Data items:
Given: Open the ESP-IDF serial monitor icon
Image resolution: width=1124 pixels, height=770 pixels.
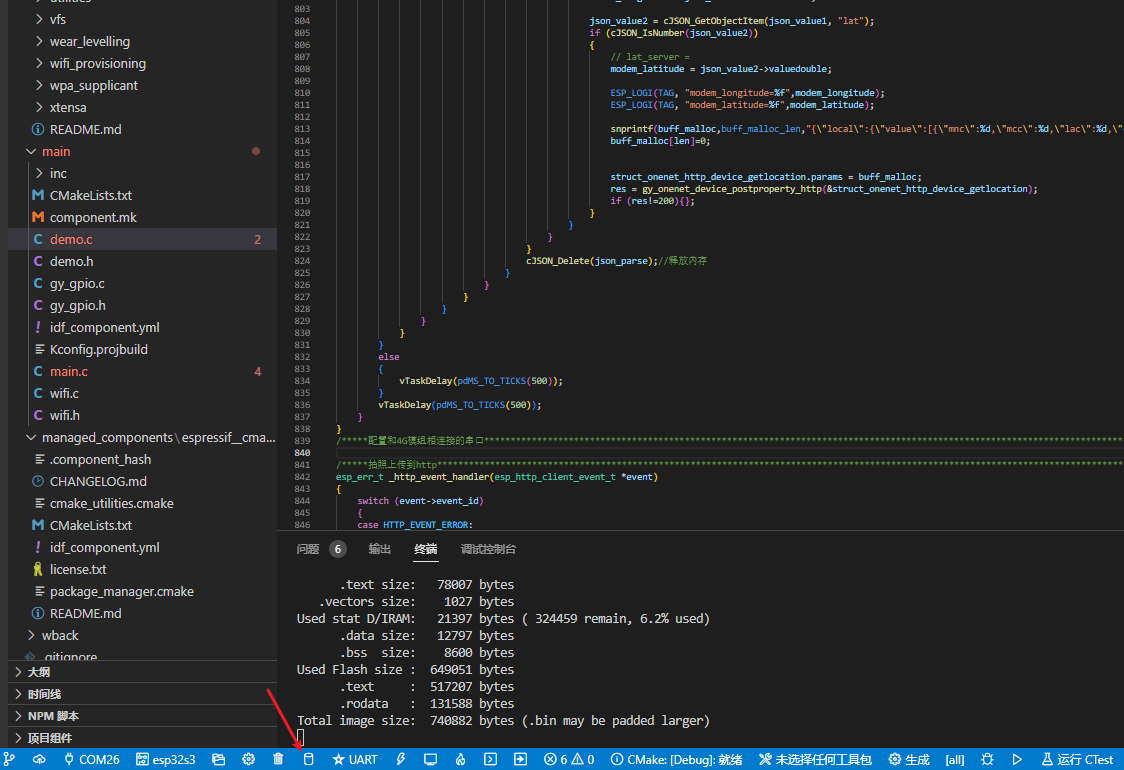Looking at the screenshot, I should click(x=431, y=759).
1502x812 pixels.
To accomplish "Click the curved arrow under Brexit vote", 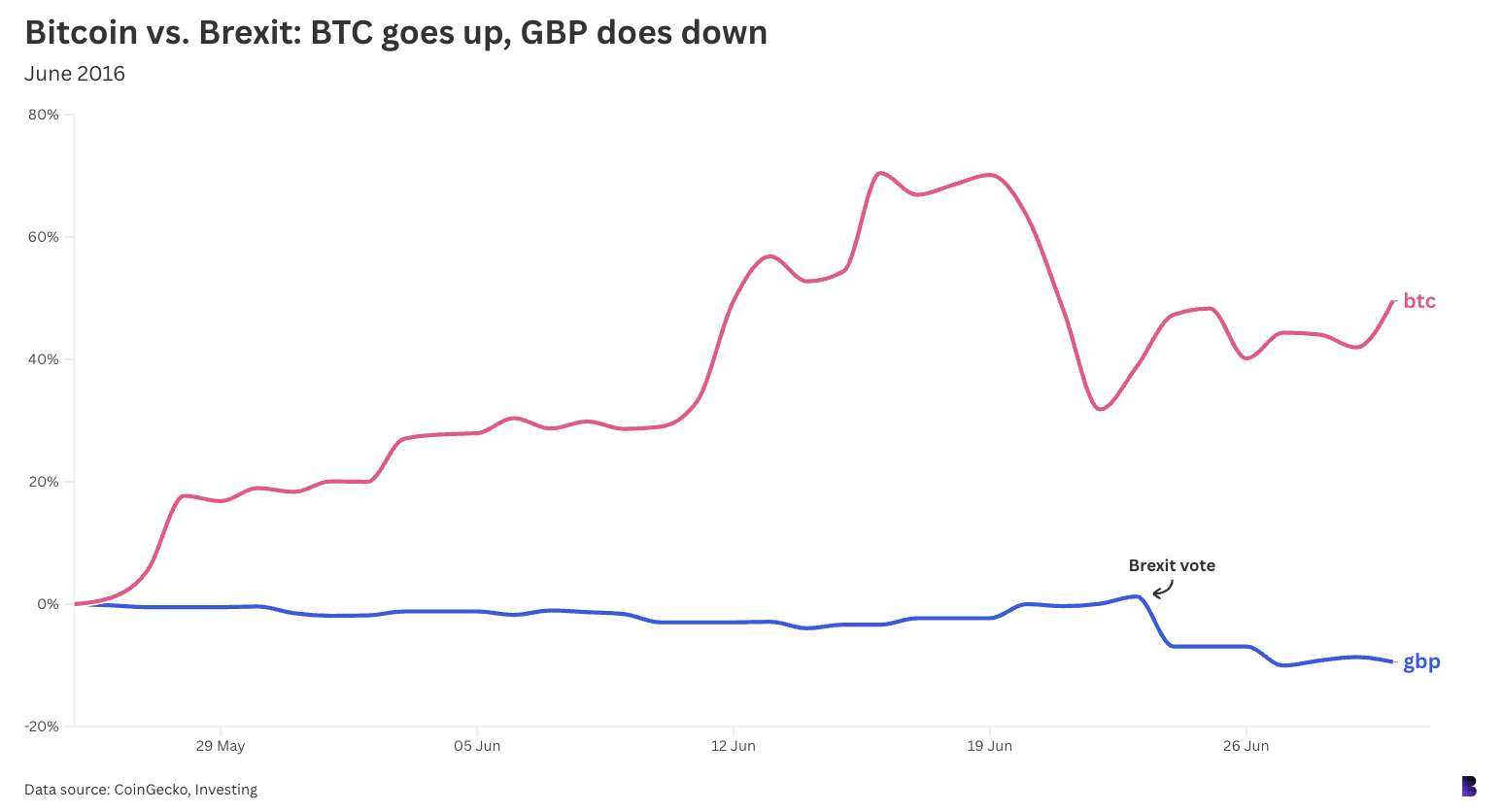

**WORK TASK:** Your copy of the entries above must be exact and must not include pictures.

**SOLUTION TO THE EXERCISE:**
Given: Open the ESP-IDF serial monitor icon
Image resolution: width=1124 pixels, height=770 pixels.
Looking at the screenshot, I should click(x=431, y=759).
1502x812 pixels.
To accomplish "Click the curved arrow under Brexit vote", 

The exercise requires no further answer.